So, it's little wonder they're discounting central bankers' talk of higher borrowing costs in 2015 as oil plunges, roiling markets worldwide and lowering the growth outlook.
"The Fed believes it understands market turmoil," Jim Vogel, a fixed-income strategist at FTN Financial, wrote yesterday in a research note. "Central banks have a lot more to learn when it comes to global financial conditions."
Fed policy makers concluded a two-day meeting in Washington on Wednesday after discussing their plan to withdraw monetary stimulus and hashing out what the collapse in oil means for the outlook. Central bankers said they'd be "patient" on the timing of the first borrowing-cost increase since 2006 and lowered their forecast for interest rates at the end of next year.
Here are five ways traders have been telling the Fed that they should postpone their tightening strategy:
1. Inflation expectations have fallen close to where they were right before the Fed embarked on its second round of bond purchases, or quantitative easing, in 2010. QE2 was controversial because it fueled concern that inflation would spike (that never happened), but expectations that prices would accelerate faster were exactly what central bankers wanted. Traders are pricing in consumer price increases over the next five years of about 1 percent — well below the Fed's 2 percent goal for price stability.
2. U.S. corporate borrowing costs are skyrocketing, especially for the riskiest debtors – see chart – assuaging concerns that the market had gotten frothy. For junk-rated energy companies — whose business models are being called into doubt with oil at less than $60 a barrel — yields have almost doubled to 10.4 percent on average from 5.7 percent in June, according to Bank of America Merrill Lynch index data. Capital spending at these companies is certainly not going to be what it has been.

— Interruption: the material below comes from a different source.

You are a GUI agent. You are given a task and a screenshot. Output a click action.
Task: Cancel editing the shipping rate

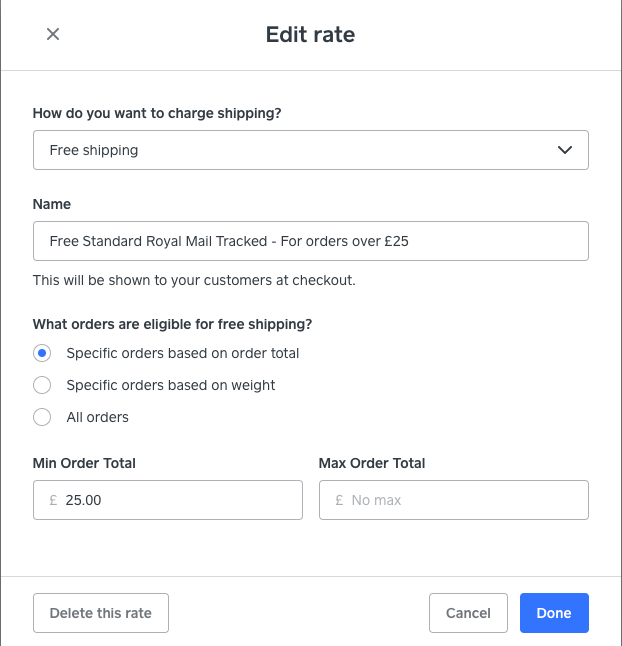tap(468, 613)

3. Then there's the bloodbath in commodity prices. Prices on everything from oil to corn and copper have plunged 14 percent this year to the lowest since April 2009, according to a Bloomberg index. If the carnage continues, that'll further drag down those inflation expectations and the need for the Fed to tighten monetary policy.
4. Market stress is on the rise. The price of insurance against declines across asset classes has risen to a 15-month high, according to an index of financial stress compiled by Bank of America Corp. that tracks volatility in equities, U.S. Treasuries, currencies and commodities. A worsening selloff may not be the best time to raise interest rates.
5. Traders disagree with the Fed's forecast that benchmark interest rates will approach 4 percent in the longer run. The bond market is pricing in shorter-term rates of about 2.66 percent, based on a one-year interest-rate swap traded five years forward — see chart. The market is telling U.S. central bankers they should reconsider their plans.